-------- DONNÉES À UTILISER
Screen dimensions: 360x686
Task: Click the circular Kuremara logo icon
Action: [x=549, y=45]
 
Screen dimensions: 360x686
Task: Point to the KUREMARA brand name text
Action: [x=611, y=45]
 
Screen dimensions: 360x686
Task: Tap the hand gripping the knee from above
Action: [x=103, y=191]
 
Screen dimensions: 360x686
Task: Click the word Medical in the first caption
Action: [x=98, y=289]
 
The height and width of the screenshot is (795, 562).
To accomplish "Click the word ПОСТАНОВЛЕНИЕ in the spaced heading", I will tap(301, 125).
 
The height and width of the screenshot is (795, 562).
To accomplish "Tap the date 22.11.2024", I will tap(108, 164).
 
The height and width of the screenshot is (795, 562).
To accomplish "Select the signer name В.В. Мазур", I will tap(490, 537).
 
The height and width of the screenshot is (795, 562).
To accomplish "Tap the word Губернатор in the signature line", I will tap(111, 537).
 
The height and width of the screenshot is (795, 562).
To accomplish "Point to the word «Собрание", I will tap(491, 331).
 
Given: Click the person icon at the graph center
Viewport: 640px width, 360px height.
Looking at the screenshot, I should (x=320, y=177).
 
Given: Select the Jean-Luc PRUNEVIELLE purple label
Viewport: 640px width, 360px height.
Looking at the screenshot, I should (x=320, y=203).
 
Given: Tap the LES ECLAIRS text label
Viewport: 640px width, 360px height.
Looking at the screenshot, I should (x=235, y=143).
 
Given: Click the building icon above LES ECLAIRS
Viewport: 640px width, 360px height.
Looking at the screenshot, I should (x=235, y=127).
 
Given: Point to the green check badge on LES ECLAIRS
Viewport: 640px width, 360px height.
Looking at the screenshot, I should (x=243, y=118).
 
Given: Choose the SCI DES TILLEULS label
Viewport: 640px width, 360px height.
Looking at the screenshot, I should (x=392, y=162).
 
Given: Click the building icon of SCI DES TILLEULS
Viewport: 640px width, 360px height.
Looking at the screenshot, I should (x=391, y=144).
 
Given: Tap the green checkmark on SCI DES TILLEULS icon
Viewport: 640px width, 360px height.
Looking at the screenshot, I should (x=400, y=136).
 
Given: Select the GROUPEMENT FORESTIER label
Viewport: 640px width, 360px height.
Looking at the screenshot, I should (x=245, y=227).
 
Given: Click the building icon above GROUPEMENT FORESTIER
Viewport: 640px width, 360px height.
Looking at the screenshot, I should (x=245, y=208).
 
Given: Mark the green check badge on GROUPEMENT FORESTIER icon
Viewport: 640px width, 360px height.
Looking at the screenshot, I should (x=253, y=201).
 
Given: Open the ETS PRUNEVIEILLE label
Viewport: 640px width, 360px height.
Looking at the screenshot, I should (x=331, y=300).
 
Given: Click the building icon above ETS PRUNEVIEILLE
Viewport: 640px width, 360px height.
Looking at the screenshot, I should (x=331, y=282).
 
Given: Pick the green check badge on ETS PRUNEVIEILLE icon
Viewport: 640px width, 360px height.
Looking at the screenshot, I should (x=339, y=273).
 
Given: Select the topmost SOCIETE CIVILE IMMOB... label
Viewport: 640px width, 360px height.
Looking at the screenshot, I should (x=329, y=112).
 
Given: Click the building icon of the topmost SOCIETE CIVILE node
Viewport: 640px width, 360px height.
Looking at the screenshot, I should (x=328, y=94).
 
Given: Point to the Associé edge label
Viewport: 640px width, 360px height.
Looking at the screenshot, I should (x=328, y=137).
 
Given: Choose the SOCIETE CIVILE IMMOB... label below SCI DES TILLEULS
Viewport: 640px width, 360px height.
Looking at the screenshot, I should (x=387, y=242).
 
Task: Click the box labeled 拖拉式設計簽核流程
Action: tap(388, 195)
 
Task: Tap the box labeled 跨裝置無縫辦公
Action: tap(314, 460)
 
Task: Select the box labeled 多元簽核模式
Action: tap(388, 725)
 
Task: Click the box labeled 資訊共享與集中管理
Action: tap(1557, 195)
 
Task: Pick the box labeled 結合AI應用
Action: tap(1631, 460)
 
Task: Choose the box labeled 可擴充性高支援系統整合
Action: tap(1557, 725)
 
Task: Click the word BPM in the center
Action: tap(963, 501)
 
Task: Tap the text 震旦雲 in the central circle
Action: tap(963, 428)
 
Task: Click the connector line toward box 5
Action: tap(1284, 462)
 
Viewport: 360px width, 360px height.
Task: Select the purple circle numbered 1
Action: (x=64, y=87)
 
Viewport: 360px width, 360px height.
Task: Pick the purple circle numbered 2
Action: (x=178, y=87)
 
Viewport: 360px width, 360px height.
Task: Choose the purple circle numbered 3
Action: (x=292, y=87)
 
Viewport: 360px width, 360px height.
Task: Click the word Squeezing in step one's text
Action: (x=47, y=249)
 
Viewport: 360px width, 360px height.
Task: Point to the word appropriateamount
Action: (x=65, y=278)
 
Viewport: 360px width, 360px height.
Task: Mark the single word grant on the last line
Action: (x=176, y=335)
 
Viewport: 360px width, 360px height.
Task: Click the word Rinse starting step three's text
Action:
----------------
L'EXERCICE:
Réécrivez toute la liste ci-dessus en tableau Markdown à deux colonnes, « N° » pour le numéro de rang et « Ligne » pour le texte de chaque ligne. Omettez les lignes vides.

RÉPONSE RÉDIGÉE:
| N° | Ligne |
|---|---|
| 1 | Screen dimensions: 360x686 |
| 2 | Task: Click the circular Kuremara logo icon |
| 3 | Action: [x=549, y=45] |
| 4 | Screen dimensions: 360x686 |
| 5 | Task: Point to the KUREMARA brand name text |
| 6 | Action: [x=611, y=45] |
| 7 | Screen dimensions: 360x686 |
| 8 | Task: Tap the hand gripping the knee from above |
| 9 | Action: [x=103, y=191] |
| 10 | Screen dimensions: 360x686 |
| 11 | Task: Click the word Medical in the first caption |
| 12 | Action: [x=98, y=289] |
| 13 | The height and width of the screenshot is (795, 562). |
| 14 | To accomplish "Click the word ПОСТАНОВЛЕНИЕ in the spaced heading", I will tap(301, 125). |
| 15 | The height and width of the screenshot is (795, 562). |
| 16 | To accomplish "Tap the date 22.11.2024", I will tap(108, 164). |
| 17 | The height and width of the screenshot is (795, 562). |
| 18 | To accomplish "Select the signer name В.В. Мазур", I will tap(490, 537). |
| 19 | The height and width of the screenshot is (795, 562). |
| 20 | To accomplish "Tap the word Губернатор in the signature line", I will tap(111, 537). |
| 21 | The height and width of the screenshot is (795, 562). |
| 22 | To accomplish "Point to the word «Собрание", I will tap(491, 331). |
| 23 | Given: Click the person icon at the graph center |
| 24 | Viewport: 640px width, 360px height. |
| 25 | Looking at the screenshot, I should (x=320, y=177). |
| 26 | Given: Select the Jean-Luc PRUNEVIELLE purple label |
| 27 | Viewport: 640px width, 360px height. |
| 28 | Looking at the screenshot, I should (x=320, y=203). |
| 29 | Given: Tap the LES ECLAIRS text label |
| 30 | Viewport: 640px width, 360px height. |
| 31 | Looking at the screenshot, I should (x=235, y=143). |
| 32 | Given: Click the building icon above LES ECLAIRS |
| 33 | Viewport: 640px width, 360px height. |
| 34 | Looking at the screenshot, I should (x=235, y=127). |
| 35 | Given: Point to the green check badge on LES ECLAIRS |
| 36 | Viewport: 640px width, 360px height. |
| 37 | Looking at the screenshot, I should (x=243, y=118). |
| 38 | Given: Choose the SCI DES TILLEULS label |
| 39 | Viewport: 640px width, 360px height. |
| 40 | Looking at the screenshot, I should (x=392, y=162). |
| 41 | Given: Click the building icon of SCI DES TILLEULS |
| 42 | Viewport: 640px width, 360px height. |
| 43 | Looking at the screenshot, I should (x=391, y=144). |
| 44 | Given: Tap the green checkmark on SCI DES TILLEULS icon |
| 45 | Viewport: 640px width, 360px height. |
| 46 | Looking at the screenshot, I should (x=400, y=136). |
| 47 | Given: Select the GROUPEMENT FORESTIER label |
| 48 | Viewport: 640px width, 360px height. |
| 49 | Looking at the screenshot, I should (x=245, y=227). |
| 50 | Given: Click the building icon above GROUPEMENT FORESTIER |
| 51 | Viewport: 640px width, 360px height. |
| 52 | Looking at the screenshot, I should (x=245, y=208). |
| 53 | Given: Mark the green check badge on GROUPEMENT FORESTIER icon |
| 54 | Viewport: 640px width, 360px height. |
| 55 | Looking at the screenshot, I should (x=253, y=201). |
| 56 | Given: Open the ETS PRUNEVIEILLE label |
| 57 | Viewport: 640px width, 360px height. |
| 58 | Looking at the screenshot, I should (x=331, y=300). |
| 59 | Given: Click the building icon above ETS PRUNEVIEILLE |
| 60 | Viewport: 640px width, 360px height. |
| 61 | Looking at the screenshot, I should (x=331, y=282). |
| 62 | Given: Pick the green check badge on ETS PRUNEVIEILLE icon |
| 63 | Viewport: 640px width, 360px height. |
| 64 | Looking at the screenshot, I should (x=339, y=273). |
| 65 | Given: Select the topmost SOCIETE CIVILE IMMOB... label |
| 66 | Viewport: 640px width, 360px height. |
| 67 | Looking at the screenshot, I should (x=329, y=112). |
| 68 | Given: Click the building icon of the topmost SOCIETE CIVILE node |
| 69 | Viewport: 640px width, 360px height. |
| 70 | Looking at the screenshot, I should (x=328, y=94). |
| 71 | Given: Point to the Associé edge label |
| 72 | Viewport: 640px width, 360px height. |
| 73 | Looking at the screenshot, I should (x=328, y=137). |
| 74 | Given: Choose the SOCIETE CIVILE IMMOB... label below SCI DES TILLEULS |
| 75 | Viewport: 640px width, 360px height. |
| 76 | Looking at the screenshot, I should (x=387, y=242). |
| 77 | Task: Click the box labeled 拖拉式設計簽核流程 |
| 78 | Action: tap(388, 195) |
| 79 | Task: Tap the box labeled 跨裝置無縫辦公 |
| 80 | Action: tap(314, 460) |
| 81 | Task: Select the box labeled 多元簽核模式 |
| 82 | Action: tap(388, 725) |
| 83 | Task: Click the box labeled 資訊共享與集中管理 |
| 84 | Action: tap(1557, 195) |
| 85 | Task: Pick the box labeled 結合AI應用 |
| 86 | Action: tap(1631, 460) |
| 87 | Task: Choose the box labeled 可擴充性高支援系統整合 |
| 88 | Action: tap(1557, 725) |
| 89 | Task: Click the word BPM in the center |
| 90 | Action: tap(963, 501) |
| 91 | Task: Tap the text 震旦雲 in the central circle |
| 92 | Action: tap(963, 428) |
| 93 | Task: Click the connector line toward box 5 |
| 94 | Action: tap(1284, 462) |
| 95 | Viewport: 360px width, 360px height. |
| 96 | Task: Select the purple circle numbered 1 |
| 97 | Action: (x=64, y=87) |
| 98 | Viewport: 360px width, 360px height. |
| 99 | Task: Pick the purple circle numbered 2 |
| 100 | Action: (x=178, y=87) |
| 101 | Viewport: 360px width, 360px height. |
| 102 | Task: Choose the purple circle numbered 3 |
| 103 | Action: (x=292, y=87) |
| 104 | Viewport: 360px width, 360px height. |
| 105 | Task: Click the word Squeezing in step one's text |
| 106 | Action: (x=47, y=249) |
| 107 | Viewport: 360px width, 360px height. |
| 108 | Task: Point to the word appropriateamount |
| 109 | Action: (x=65, y=278) |
| 110 | Viewport: 360px width, 360px height. |
| 111 | Task: Mark the single word grant on the last line |
| 112 | Action: (x=176, y=335) |
| 113 | Viewport: 360px width, 360px height. |
| 114 | Task: Click the word Rinse starting step three's text |
| 115 | Action: |